Dan Middleton, better known as DanTDM to millions of adolescent fans around the world, performed at the Akron Civic Center last Friday.
My two oldest daughters asked for tickets. They don’t ask for much. They’re not boy band fans. Our big entertainment expense usually involves a Sunday afternoon trip to the movie theater.
So when they pleaded for DanTDM tickets, I jumped at the opportunity for a parenting win, but not before asking, “What’s a DanTDM?”
“Not a what. A who. He’s a YouTuber,” my oldest daughter said. “He has millions of followers on his (YouTube) channel. You know? He does the Minecraft videos.”
“Oh yeah,” I replied half-knowingly. “OK, let’s go.”
When I posted to Facebook friends about Mr. TDM, they made it clear they knew all about him. “The YouTuber!” one parent proudly replied, but not before one of my more hip friends Brandon quipped, “Do you try to sound old, or is that just natural?”
Brandon was right. I was trying to sound old.

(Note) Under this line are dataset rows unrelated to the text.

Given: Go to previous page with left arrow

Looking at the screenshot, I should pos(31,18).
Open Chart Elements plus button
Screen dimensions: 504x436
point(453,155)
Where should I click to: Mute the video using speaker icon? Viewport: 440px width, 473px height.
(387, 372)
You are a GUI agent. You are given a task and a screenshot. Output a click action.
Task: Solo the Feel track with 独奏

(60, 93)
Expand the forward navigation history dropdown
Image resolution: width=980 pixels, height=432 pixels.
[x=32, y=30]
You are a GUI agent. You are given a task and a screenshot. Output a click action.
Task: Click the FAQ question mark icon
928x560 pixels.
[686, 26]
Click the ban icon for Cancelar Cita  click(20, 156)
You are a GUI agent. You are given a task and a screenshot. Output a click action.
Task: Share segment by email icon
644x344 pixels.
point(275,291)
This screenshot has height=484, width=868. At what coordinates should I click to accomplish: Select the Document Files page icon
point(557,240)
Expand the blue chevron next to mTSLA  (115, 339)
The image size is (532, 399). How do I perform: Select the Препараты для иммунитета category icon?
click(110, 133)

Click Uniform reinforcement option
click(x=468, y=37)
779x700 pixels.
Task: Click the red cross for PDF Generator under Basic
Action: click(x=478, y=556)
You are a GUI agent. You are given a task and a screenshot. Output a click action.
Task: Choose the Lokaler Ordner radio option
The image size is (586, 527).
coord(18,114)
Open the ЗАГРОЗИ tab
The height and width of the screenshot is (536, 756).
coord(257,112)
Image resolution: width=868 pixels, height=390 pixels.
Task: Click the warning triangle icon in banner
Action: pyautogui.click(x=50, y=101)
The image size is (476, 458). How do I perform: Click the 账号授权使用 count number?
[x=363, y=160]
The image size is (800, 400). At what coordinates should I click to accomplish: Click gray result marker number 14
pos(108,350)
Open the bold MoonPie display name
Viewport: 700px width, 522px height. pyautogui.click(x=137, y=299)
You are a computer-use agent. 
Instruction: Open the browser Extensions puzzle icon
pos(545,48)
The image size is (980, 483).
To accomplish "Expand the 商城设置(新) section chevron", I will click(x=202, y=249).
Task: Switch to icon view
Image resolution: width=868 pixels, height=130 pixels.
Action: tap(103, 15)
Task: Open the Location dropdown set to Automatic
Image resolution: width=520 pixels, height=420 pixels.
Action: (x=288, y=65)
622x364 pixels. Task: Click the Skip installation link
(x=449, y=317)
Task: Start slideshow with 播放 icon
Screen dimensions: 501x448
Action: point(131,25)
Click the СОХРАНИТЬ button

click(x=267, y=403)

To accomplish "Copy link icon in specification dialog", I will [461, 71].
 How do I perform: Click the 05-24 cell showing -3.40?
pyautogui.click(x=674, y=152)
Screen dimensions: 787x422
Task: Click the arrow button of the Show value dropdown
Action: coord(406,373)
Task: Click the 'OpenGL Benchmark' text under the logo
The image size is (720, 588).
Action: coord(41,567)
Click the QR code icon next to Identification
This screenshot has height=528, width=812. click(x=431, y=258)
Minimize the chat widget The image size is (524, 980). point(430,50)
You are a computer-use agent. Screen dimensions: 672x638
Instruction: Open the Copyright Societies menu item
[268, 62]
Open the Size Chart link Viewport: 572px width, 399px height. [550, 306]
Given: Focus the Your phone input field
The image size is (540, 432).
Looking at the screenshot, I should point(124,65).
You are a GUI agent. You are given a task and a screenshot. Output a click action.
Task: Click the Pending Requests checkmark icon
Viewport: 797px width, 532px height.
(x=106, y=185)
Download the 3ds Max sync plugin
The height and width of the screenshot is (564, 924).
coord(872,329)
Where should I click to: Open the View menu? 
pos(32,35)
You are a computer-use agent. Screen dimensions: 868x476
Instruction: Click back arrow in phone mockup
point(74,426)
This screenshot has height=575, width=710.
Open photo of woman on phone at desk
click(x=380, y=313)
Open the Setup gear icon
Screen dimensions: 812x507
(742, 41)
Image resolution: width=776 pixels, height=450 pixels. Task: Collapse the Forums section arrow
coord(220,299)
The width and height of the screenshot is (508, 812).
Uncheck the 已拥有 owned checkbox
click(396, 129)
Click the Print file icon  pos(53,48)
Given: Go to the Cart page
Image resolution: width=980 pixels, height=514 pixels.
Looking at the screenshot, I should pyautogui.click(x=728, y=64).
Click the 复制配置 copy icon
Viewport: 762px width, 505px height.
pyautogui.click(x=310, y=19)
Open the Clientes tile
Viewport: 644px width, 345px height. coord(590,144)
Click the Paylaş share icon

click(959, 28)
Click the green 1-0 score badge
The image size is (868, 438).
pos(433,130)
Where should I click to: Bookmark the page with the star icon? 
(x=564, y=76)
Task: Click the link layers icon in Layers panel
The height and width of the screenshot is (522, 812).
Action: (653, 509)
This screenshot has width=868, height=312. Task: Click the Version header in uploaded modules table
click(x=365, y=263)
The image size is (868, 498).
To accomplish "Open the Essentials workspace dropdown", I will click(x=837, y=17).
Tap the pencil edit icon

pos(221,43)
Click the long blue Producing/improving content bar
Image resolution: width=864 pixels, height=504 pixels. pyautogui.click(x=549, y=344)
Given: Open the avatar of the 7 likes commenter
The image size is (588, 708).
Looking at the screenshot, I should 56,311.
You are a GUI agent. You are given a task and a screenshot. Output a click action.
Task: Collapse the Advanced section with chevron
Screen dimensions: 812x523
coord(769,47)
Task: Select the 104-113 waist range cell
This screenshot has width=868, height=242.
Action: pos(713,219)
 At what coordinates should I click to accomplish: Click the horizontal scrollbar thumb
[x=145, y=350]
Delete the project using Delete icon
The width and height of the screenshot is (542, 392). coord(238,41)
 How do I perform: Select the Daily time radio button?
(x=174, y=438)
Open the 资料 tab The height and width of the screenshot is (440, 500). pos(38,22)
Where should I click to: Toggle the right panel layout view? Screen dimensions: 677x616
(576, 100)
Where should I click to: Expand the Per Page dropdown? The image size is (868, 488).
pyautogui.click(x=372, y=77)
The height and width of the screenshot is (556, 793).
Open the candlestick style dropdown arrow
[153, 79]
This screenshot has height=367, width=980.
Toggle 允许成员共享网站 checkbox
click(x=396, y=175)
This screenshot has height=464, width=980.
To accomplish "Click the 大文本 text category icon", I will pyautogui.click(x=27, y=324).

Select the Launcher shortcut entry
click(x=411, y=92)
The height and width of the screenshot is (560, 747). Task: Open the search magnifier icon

I knew of DanTDM long before they asked for tickets.
Acting like I don’t know something is part of Adam’s Parenting 101 strategy. Once in a while I act like I have no clue what my kids are talking about to see how they’ll react.
My kids see this as an opportunity to teach something new to their know-it-all dad. I see this as an opportunity to connect with my kids.
They’re not fully aware of my little scheme, but my oldest daughter is catching on. She’s clever and skeptical, like her mother.
Before dropping $270 on three tickets (no, that’s not a typo; $90 per ticket), I did a little digging to be sure that: (A) this would indeed be an appropriate show for kids (I had no reason to suspect otherwise, but you never know), and (B) would this be even the slightest bit entertaining for a 40-something year-old.
At the show, we weaved our way through a sea of dazed parents and eager children to find our seats. When I made eye contact with parents and snapped them from their zombie-like trance, I’d ask, “Do you know what the ‘TDM’ stands for?”
“The Diamond Minecart,” one mom triumphantly replied.
I paused and asked her, “What’s a Diamond Minecart?” Too late. She was off to buy a $30 T-shirt.
The show included references to Minecraft and characters from his series that most parents wouldn’t know. But the kids knew every reference, as evidenced by the high-pitched squeals and excessive decibel levels.
The encore included a plea from DanTDM to not share online what we just saw. “Make it a surprise for everyone,” he said.
The real surprise, however, was something I shared with everyone online and in-person – that my children and I built some great memories, thanks, in part, to a world-famous YouTuber.